La chute mortelle de Denis Aubé sur un chantier était évitable

Le décès de Denis Aubé sur un chantier de construction à Rouyn-Noranda, en novembre 2017, aurait pu être évité.

C'est ce que conclut le rapport de la Commission des normes, de l'équité, de la santé et de la sécurité du travail (CNESST), rendu public mardi.

L'électricien de 59 ans était à l'emploi d'Alarme La-Sar inc. Il a chuté d'une échelle alors qu'il installait un système de caméras de surveillance autour d'un bâtiment commercial en rénovation.

Deux autres entrepreneurs, Construction Yvon Rivest et Fern Vézina inc., travaillaient sur le chantier.

Une pelle mécanique qui effectuait des travaux de terrassement au même moment a heurté l'échelle, provoquant la chute de Denis Aubé. Il n'était pas attaché.

L'inspecteur Robert Girard explique les deux causes retenues.

« La première cause, c'est le godet d'une pelle mécanique qui est entré en contact avec une échelle alors qu'il y a un travailleur dans l'échelle. La deuxième cause, c'est qu'il n'y a pas eu de gestion de la coactivité sur le chantier. On avait trois employeurs avec trois équipes différentes, et il n'y a pas eu de coordination des travaux, pas de contremaitre, pas de chef d'orchestre finalement sur le chantier. »

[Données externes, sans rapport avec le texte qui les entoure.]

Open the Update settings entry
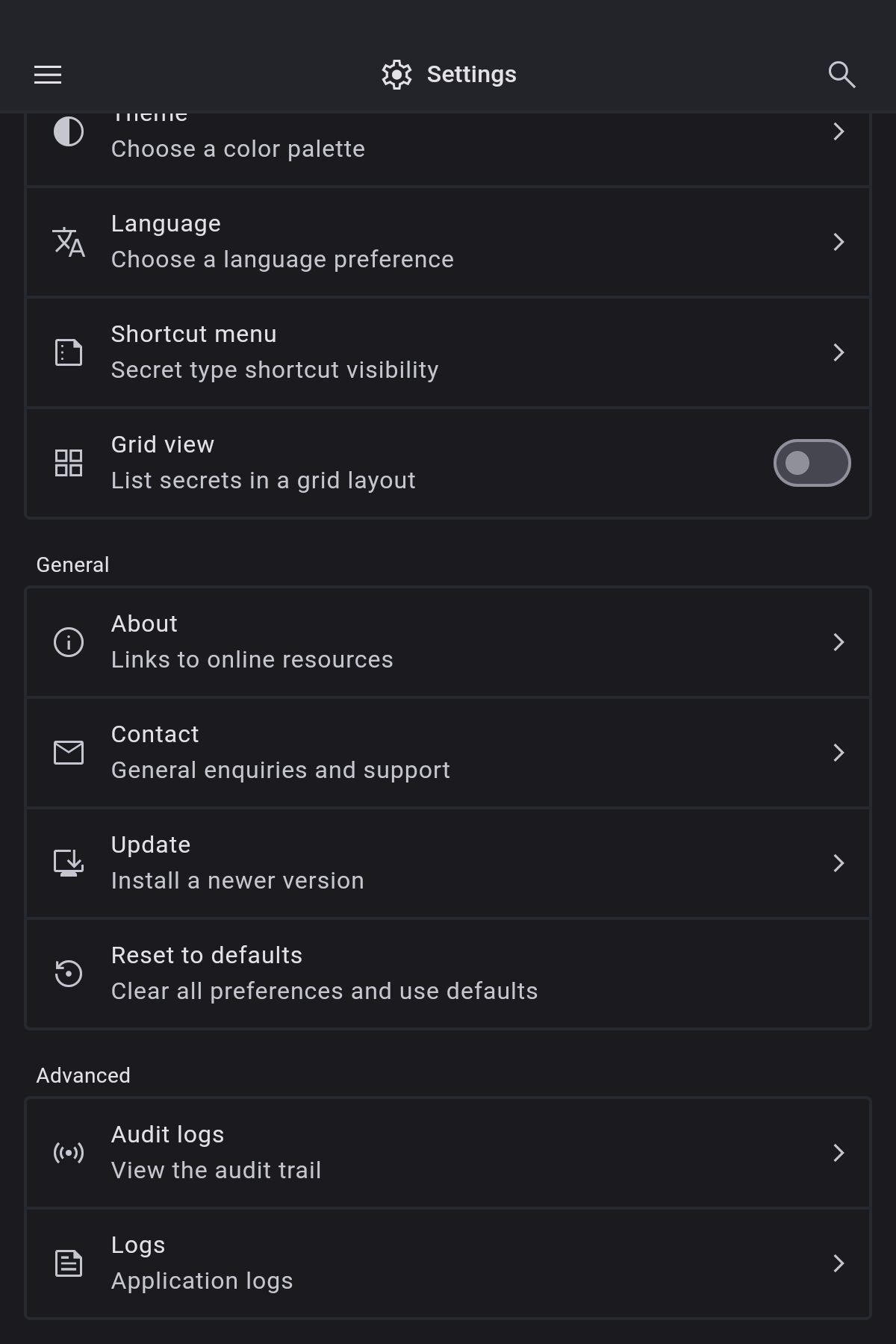896x1344 pixels. pos(448,863)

Une simulation de l'accident sur les lieux, réalisée par la CNESST

Accident évitable

Le maitre d'oeuvre du chantier était l'entreprise 9216-4607 Québec inc.

Suite à l'accident, les travaux ont été interdits le temps que l'entreprise s'engage à ce qu'il n'y ait pas de cohabitation sur le chantier.

Ce malheureux événement aurait pu être évité notamment avec une analyse de risques, avoue le directeur santé et sécurité à la CNESST, Ghislain Vallée.

« L'échelle doit toujours être protégée en tout temps contre les chocs et reposer sur une base solide. Lorsqu'est arrivé l'événement, la pelle a frappé l'échelle, donc l'échelle n'était pas protégée contre le coup. L'opérateur a fait deux fois les opérations auparavant, dans lesquelles l'échelle n'était pas présente. Quand on parle de chantier en changement, on a un exemple là. »

La CNESST est d'ailleurs en pleine campagne de prévention des chutes de hauteur.

Constats d'infraction

Alarme La-Sar inc., Fern Vézina inc. et Yvon Rivest ont reçu des constats d'infraction, dont les montants varient en fonction de la nature de l'infraction, allant de 662 $ à 66 183 $ pour une première infraction.

Ils ont 30 jours pour les contester.

Le maitre d'oeuvre n'en a pas reçu, puisqu'il a rempli ses responsabilités au sens de la loi.

Les conclusions de l'enquête de la CNESST seront envoyées à diverses associations de constructeurs et aux établissements de formation offrant le programme d'études Bâtiments et travaux publics à des fins de sensibilisation.